Data provided:
■ ■ ■
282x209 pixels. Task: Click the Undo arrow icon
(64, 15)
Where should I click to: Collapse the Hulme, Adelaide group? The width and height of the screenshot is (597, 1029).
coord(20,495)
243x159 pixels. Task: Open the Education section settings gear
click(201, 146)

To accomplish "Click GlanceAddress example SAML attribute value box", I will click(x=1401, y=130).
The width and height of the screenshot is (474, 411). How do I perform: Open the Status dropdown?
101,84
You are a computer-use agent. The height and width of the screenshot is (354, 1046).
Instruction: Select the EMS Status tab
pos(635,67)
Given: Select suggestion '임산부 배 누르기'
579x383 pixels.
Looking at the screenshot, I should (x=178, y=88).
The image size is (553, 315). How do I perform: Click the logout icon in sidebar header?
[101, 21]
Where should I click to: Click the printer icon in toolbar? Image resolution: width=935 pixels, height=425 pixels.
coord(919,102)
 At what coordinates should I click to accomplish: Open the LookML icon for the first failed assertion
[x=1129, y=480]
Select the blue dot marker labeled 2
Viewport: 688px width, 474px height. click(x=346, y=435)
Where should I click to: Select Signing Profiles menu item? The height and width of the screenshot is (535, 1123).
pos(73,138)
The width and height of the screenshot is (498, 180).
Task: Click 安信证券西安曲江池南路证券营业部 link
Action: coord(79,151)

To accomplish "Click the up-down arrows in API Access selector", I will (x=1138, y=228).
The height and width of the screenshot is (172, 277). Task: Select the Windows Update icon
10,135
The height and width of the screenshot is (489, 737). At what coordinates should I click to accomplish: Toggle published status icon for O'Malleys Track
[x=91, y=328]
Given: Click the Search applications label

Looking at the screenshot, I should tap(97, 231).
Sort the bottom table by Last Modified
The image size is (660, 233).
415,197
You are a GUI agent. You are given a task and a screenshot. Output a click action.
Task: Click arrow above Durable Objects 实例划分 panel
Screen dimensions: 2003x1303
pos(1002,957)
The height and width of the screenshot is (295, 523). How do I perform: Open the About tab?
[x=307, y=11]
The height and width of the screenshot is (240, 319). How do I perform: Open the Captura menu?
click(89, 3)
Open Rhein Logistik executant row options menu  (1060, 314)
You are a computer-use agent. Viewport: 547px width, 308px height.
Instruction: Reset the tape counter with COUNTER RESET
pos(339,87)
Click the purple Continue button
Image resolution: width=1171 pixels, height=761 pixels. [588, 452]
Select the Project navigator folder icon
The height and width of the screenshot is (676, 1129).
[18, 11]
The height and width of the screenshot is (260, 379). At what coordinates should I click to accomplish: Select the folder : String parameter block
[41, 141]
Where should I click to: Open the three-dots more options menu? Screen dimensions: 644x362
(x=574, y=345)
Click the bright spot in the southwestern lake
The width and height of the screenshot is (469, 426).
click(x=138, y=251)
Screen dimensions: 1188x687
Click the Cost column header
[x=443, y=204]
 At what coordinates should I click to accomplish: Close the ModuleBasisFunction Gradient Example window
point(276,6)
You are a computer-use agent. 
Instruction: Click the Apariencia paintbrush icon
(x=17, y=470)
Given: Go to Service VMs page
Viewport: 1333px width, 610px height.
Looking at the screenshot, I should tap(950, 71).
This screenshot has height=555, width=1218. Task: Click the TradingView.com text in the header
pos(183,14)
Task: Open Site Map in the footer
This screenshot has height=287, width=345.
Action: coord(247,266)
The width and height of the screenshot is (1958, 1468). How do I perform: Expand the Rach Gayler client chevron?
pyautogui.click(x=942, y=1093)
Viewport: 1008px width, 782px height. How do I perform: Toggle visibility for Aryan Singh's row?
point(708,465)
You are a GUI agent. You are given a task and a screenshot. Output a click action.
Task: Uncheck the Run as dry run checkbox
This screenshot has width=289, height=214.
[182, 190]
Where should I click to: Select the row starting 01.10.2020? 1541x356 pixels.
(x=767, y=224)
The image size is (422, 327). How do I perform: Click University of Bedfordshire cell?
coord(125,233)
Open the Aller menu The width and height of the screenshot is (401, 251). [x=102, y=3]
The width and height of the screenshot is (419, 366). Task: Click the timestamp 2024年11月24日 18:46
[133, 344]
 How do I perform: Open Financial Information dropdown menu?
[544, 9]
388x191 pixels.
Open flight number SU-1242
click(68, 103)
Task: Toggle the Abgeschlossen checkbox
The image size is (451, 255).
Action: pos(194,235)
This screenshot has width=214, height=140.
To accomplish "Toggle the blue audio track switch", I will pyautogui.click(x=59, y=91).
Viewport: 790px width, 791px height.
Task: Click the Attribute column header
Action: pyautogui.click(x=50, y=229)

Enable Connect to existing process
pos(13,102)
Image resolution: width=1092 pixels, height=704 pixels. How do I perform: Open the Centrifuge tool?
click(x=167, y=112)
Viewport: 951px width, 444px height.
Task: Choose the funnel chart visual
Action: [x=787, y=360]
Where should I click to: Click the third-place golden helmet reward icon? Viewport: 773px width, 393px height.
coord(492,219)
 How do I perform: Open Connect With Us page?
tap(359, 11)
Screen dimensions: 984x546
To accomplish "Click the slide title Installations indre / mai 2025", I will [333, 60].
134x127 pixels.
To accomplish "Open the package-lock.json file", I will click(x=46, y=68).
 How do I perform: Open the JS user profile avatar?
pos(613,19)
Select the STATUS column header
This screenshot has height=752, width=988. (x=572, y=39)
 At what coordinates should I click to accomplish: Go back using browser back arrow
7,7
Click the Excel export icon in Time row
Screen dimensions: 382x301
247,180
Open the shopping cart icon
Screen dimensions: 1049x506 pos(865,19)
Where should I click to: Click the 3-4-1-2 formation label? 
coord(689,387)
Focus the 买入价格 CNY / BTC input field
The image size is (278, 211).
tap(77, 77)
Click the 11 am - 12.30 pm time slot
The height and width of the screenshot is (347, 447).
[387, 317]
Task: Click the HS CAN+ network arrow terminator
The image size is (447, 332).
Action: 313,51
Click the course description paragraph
■ ■ ■
Exercise requirements:
A verbatim copy of every entry is needed.

Response to this task:
282x209 pixels. Task: Click the Undo arrow icon
(64, 15)
Where should I click to: Collapse the Hulme, Adelaide group? The width and height of the screenshot is (597, 1029).
coord(20,495)
243x159 pixels. Task: Open the Education section settings gear
click(201, 146)

To accomplish "Click GlanceAddress example SAML attribute value box", I will click(x=1401, y=130).
The width and height of the screenshot is (474, 411). How do I perform: Open the Status dropdown?
101,84
You are a computer-use agent. The height and width of the screenshot is (354, 1046).
Instruction: Select the EMS Status tab
pos(635,67)
Given: Select suggestion '임산부 배 누르기'
579x383 pixels.
Looking at the screenshot, I should (x=178, y=88).
The image size is (553, 315). How do I perform: Click the logout icon in sidebar header?
[101, 21]
Where should I click to: Click the printer icon in toolbar? Image resolution: width=935 pixels, height=425 pixels.
coord(919,102)
 At what coordinates should I click to accomplish: Open the LookML icon for the first failed assertion
[x=1129, y=480]
Select the blue dot marker labeled 2
Viewport: 688px width, 474px height. click(x=346, y=435)
Where should I click to: Select Signing Profiles menu item? The height and width of the screenshot is (535, 1123).
pos(73,138)
The width and height of the screenshot is (498, 180).
Task: Click 安信证券西安曲江池南路证券营业部 link
Action: coord(79,151)

To accomplish "Click the up-down arrows in API Access selector", I will (x=1138, y=228).
The height and width of the screenshot is (172, 277). Task: Select the Windows Update icon
10,135
The height and width of the screenshot is (489, 737). At what coordinates should I click to accomplish: Toggle published status icon for O'Malleys Track
[x=91, y=328]
Given: Click the Search applications label

Looking at the screenshot, I should tap(97, 231).
Sort the bottom table by Last Modified
The image size is (660, 233).
415,197
You are a GUI agent. You are given a task and a screenshot. Output a click action.
Task: Click arrow above Durable Objects 实例划分 panel
Screen dimensions: 2003x1303
pos(1002,957)
The height and width of the screenshot is (295, 523). How do I perform: Open the About tab?
[x=307, y=11]
The height and width of the screenshot is (240, 319). How do I perform: Open the Captura menu?
click(89, 3)
Open Rhein Logistik executant row options menu  (1060, 314)
You are a computer-use agent. Viewport: 547px width, 308px height.
Instruction: Reset the tape counter with COUNTER RESET
pos(339,87)
Click the purple Continue button
Image resolution: width=1171 pixels, height=761 pixels. [588, 452]
Select the Project navigator folder icon
The height and width of the screenshot is (676, 1129).
[18, 11]
The height and width of the screenshot is (260, 379). At what coordinates should I click to accomplish: Select the folder : String parameter block
[41, 141]
Where should I click to: Open the three-dots more options menu? Screen dimensions: 644x362
(x=574, y=345)
Click the bright spot in the southwestern lake
The width and height of the screenshot is (469, 426).
click(x=138, y=251)
Screen dimensions: 1188x687
Click the Cost column header
[x=443, y=204]
 At what coordinates should I click to accomplish: Close the ModuleBasisFunction Gradient Example window
point(276,6)
You are a computer-use agent. 
Instruction: Click the Apariencia paintbrush icon
(x=17, y=470)
Given: Go to Service VMs page
Viewport: 1333px width, 610px height.
Looking at the screenshot, I should tap(950, 71).
This screenshot has height=555, width=1218. Task: Click the TradingView.com text in the header
pos(183,14)
Task: Open Site Map in the footer
This screenshot has height=287, width=345.
Action: coord(247,266)
The width and height of the screenshot is (1958, 1468). How do I perform: Expand the Rach Gayler client chevron?
pyautogui.click(x=942, y=1093)
Viewport: 1008px width, 782px height. How do I perform: Toggle visibility for Aryan Singh's row?
point(708,465)
You are a GUI agent. You are given a task and a screenshot. Output a click action.
Task: Uncheck the Run as dry run checkbox
This screenshot has width=289, height=214.
[182, 190]
Where should I click to: Select the row starting 01.10.2020? 1541x356 pixels.
(x=767, y=224)
The image size is (422, 327). How do I perform: Click University of Bedfordshire cell?
coord(125,233)
Open the Aller menu The width and height of the screenshot is (401, 251). [x=102, y=3]
The width and height of the screenshot is (419, 366). Task: Click the timestamp 2024年11月24日 18:46
[133, 344]
 How do I perform: Open Financial Information dropdown menu?
[544, 9]
388x191 pixels.
Open flight number SU-1242
click(68, 103)
Task: Toggle the Abgeschlossen checkbox
The image size is (451, 255).
Action: pos(194,235)
This screenshot has width=214, height=140.
To accomplish "Toggle the blue audio track switch", I will pyautogui.click(x=59, y=91).
Viewport: 790px width, 791px height.
Task: Click the Attribute column header
Action: pyautogui.click(x=50, y=229)

Enable Connect to existing process
pos(13,102)
Image resolution: width=1092 pixels, height=704 pixels. How do I perform: Open the Centrifuge tool?
click(x=167, y=112)
Viewport: 951px width, 444px height.
Task: Choose the funnel chart visual
Action: [x=787, y=360]
Where should I click to: Click the third-place golden helmet reward icon? Viewport: 773px width, 393px height.
coord(492,219)
 How do I perform: Open Connect With Us page?
tap(359, 11)
Screen dimensions: 984x546
To accomplish "Click the slide title Installations indre / mai 2025", I will [333, 60].
134x127 pixels.
To accomplish "Open the package-lock.json file", I will click(x=46, y=68).
 How do I perform: Open the JS user profile avatar?
pos(613,19)
Select the STATUS column header
This screenshot has height=752, width=988. (x=572, y=39)
 At what coordinates should I click to accomplish: Go back using browser back arrow
7,7
Click the Excel export icon in Time row
Screen dimensions: 382x301
247,180
Open the shopping cart icon
Screen dimensions: 1049x506 pos(865,19)
Where should I click to: Click the 3-4-1-2 formation label? 
coord(689,387)
Focus the 买入价格 CNY / BTC input field
The image size is (278, 211).
tap(77, 77)
Click the 11 am - 12.30 pm time slot
The height and width of the screenshot is (347, 447).
[387, 317]
Task: Click the HS CAN+ network arrow terminator
The image size is (447, 332).
Action: 313,51
Click the course description paragraph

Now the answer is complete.